Peutz-Jeghers syndrome (PJS) is a rare autosomal dominant inherited disease characterized by the development of polyps in the gastrointestinal tract, mucocutaneous pigmentation, and the risk of developing malignant neoplasms. This study aimed to analyze the epidemiological, clinical, and histopathological data of patients with PJS treated in a tertiary pediatric hospital. We conducted a retrospective observational study to describe the epidemiological, clinical, endoscopic, and histological characterization of patients with PJS treated in a tertiary pediatric hospital in Mexico.
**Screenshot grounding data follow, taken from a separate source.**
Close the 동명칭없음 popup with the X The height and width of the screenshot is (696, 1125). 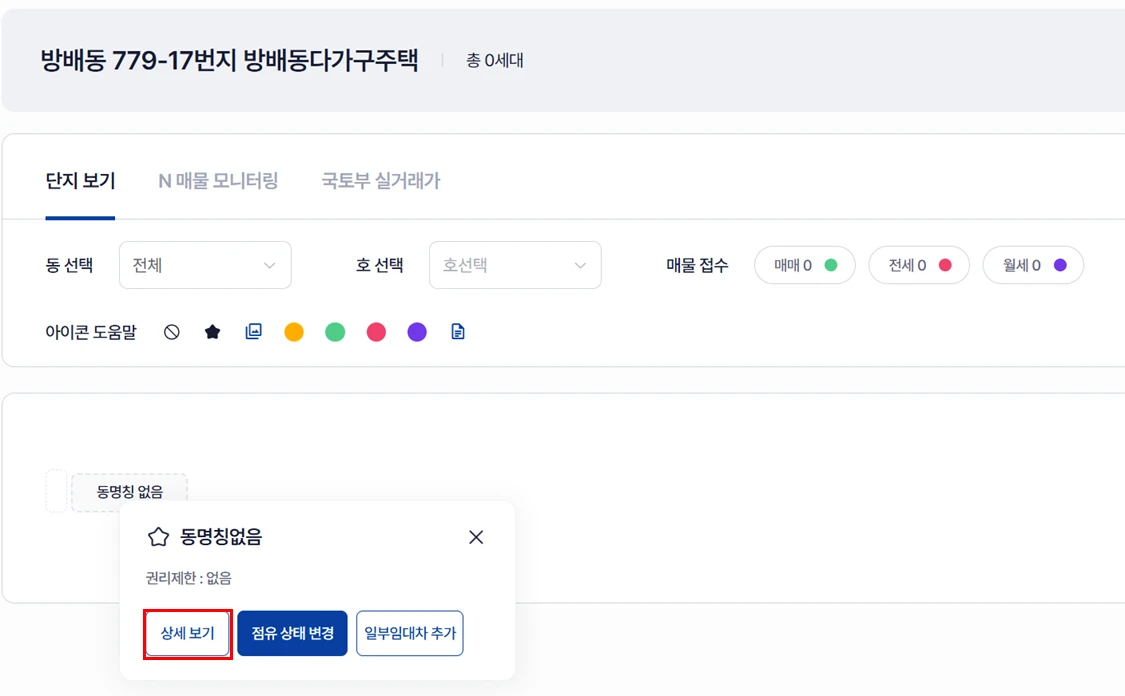coord(476,537)
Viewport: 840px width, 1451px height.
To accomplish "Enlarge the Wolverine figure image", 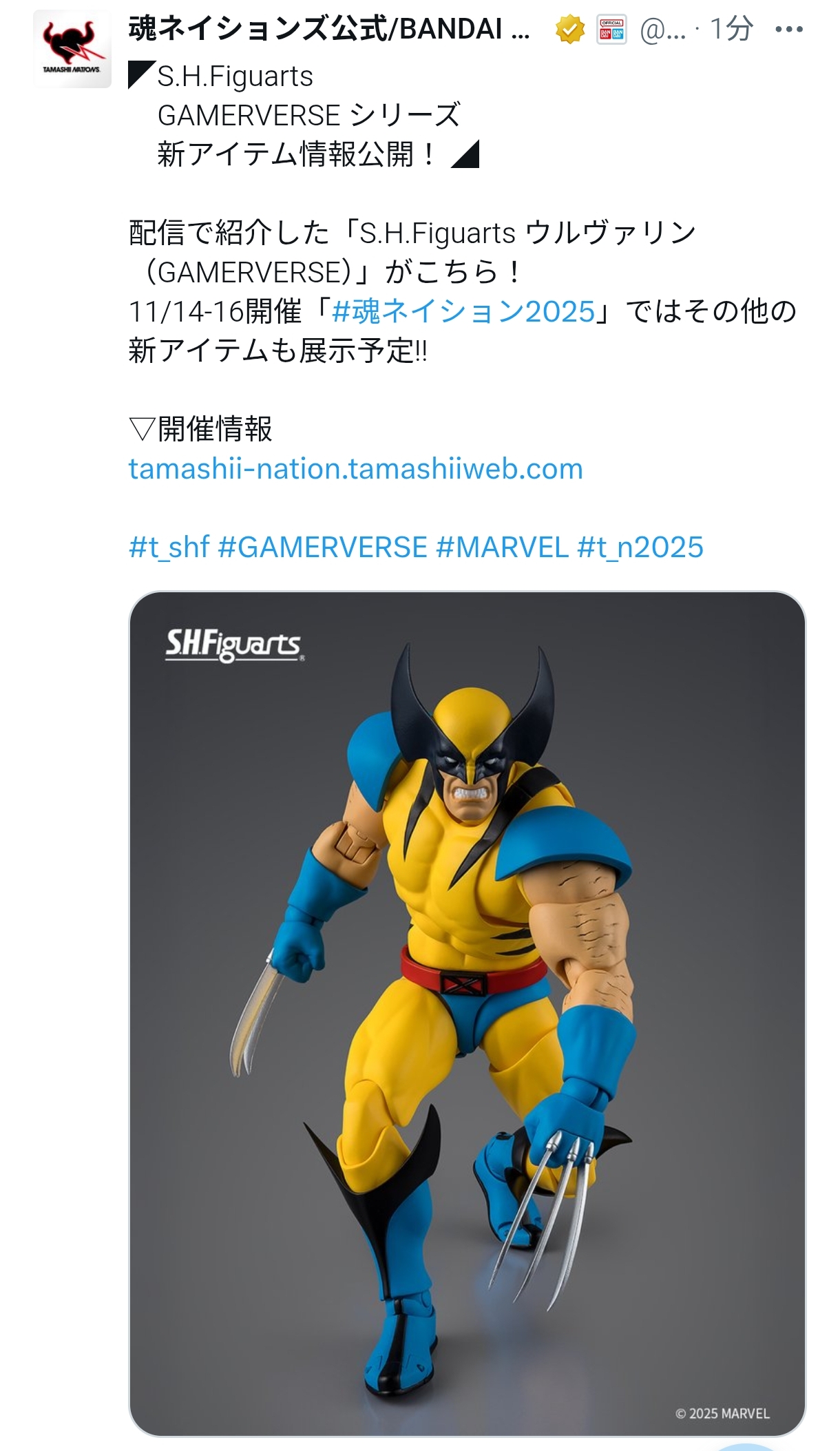I will point(468,1014).
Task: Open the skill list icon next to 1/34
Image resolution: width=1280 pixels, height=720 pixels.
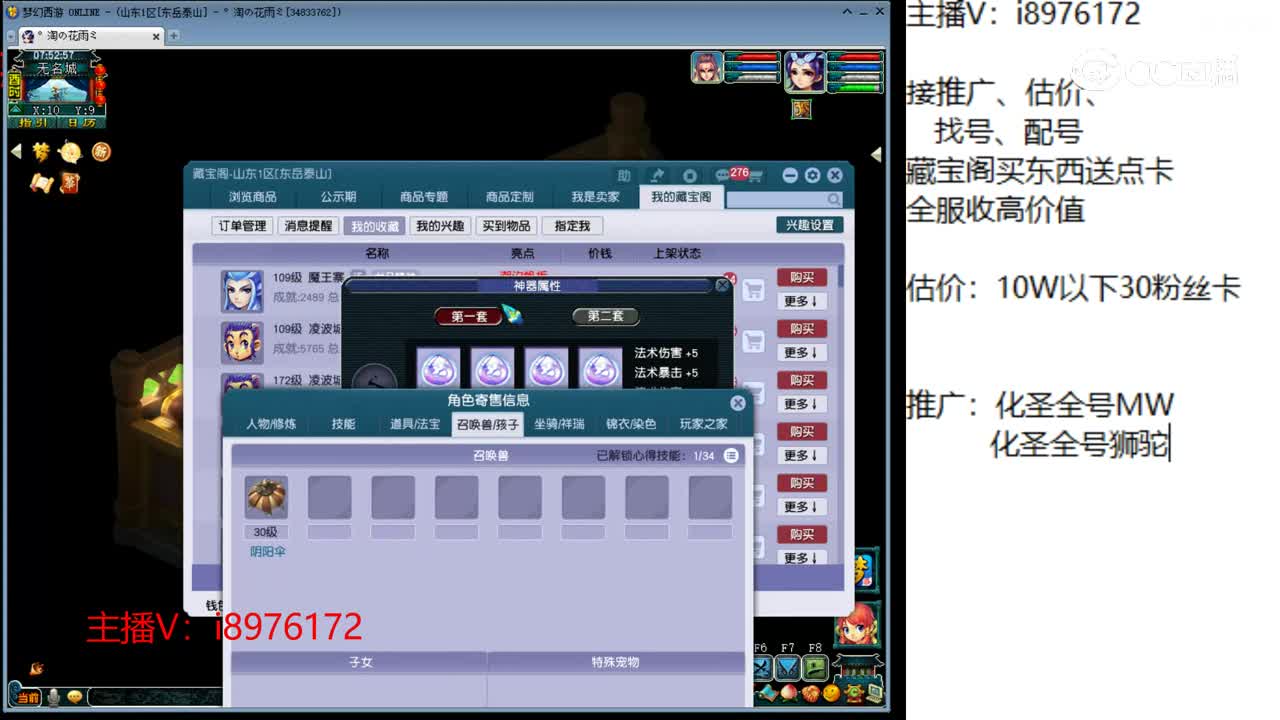Action: tap(731, 455)
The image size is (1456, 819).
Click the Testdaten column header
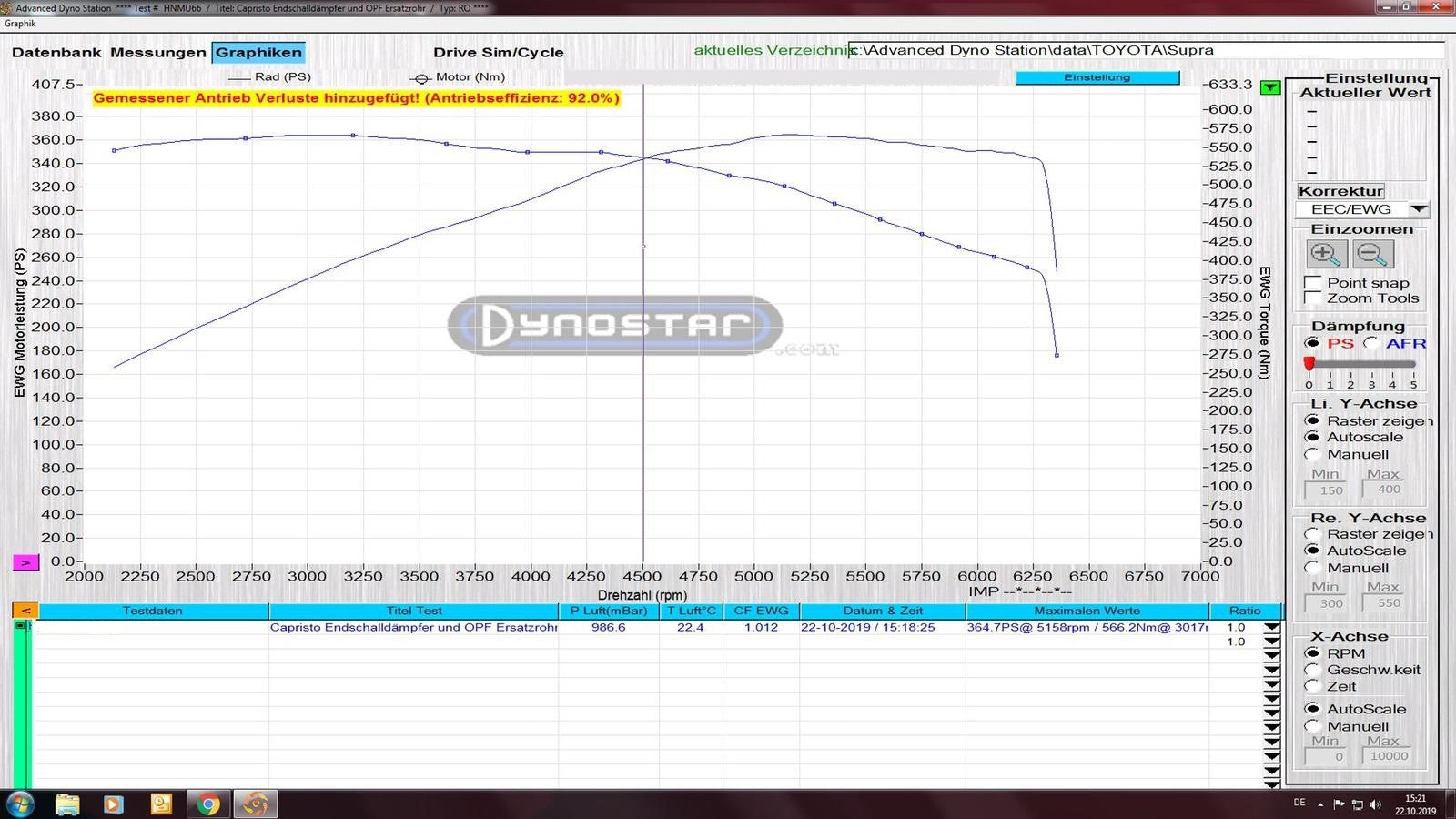(153, 611)
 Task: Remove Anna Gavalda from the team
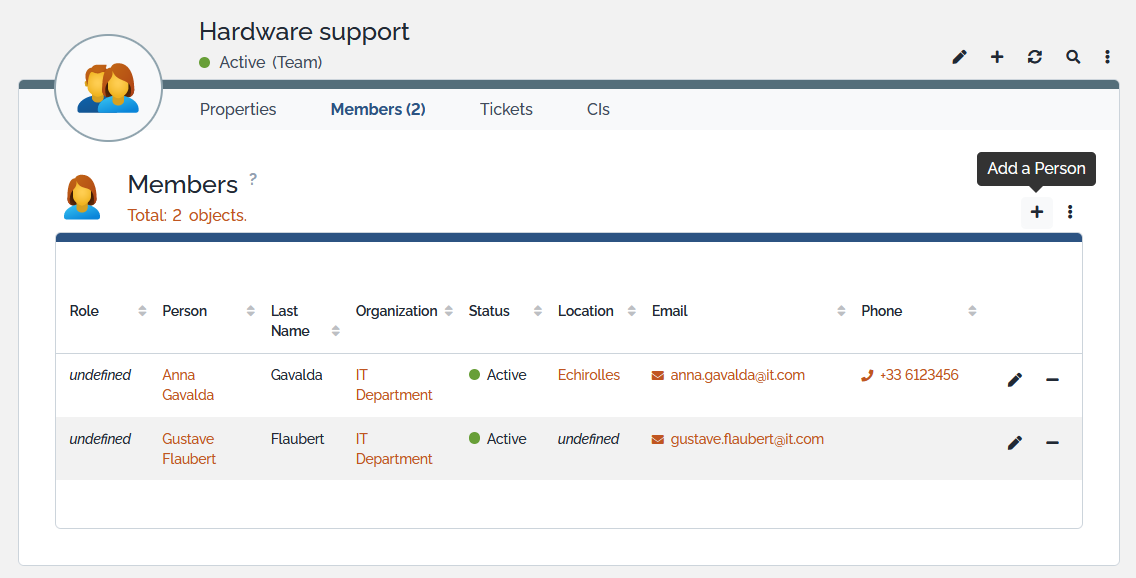1052,380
We included 13 cases with a male-female ratio of 1.16:1. Abdominal pain was the main reason for consultation, followed by rectorrhagia. Patients showed mucocutaneous pigmentation and polyps in the gastrointestinal tract, frequently of the hamartomatous type, although inflammatory polyps, follicular hyperplasia, and adenomatous polyps were also found. Among the complications, there was a high prevalence of emergency surgery secondary to abdominal obstructive processes, the main reason for first-time consultation in these patients. The main clinical manifestations were mucocutaneous pigmentation, abdominal pain, and rectorrhagia. PJS should be included in the differential diagnosis in the presence of intestinal obstruction. The diagnosis of PJS should not be excluded if hamartomatous polyps are not evident on the first endoscopy. Nutritional assessment should be included due to the risk of presenting some degree of malnutrition.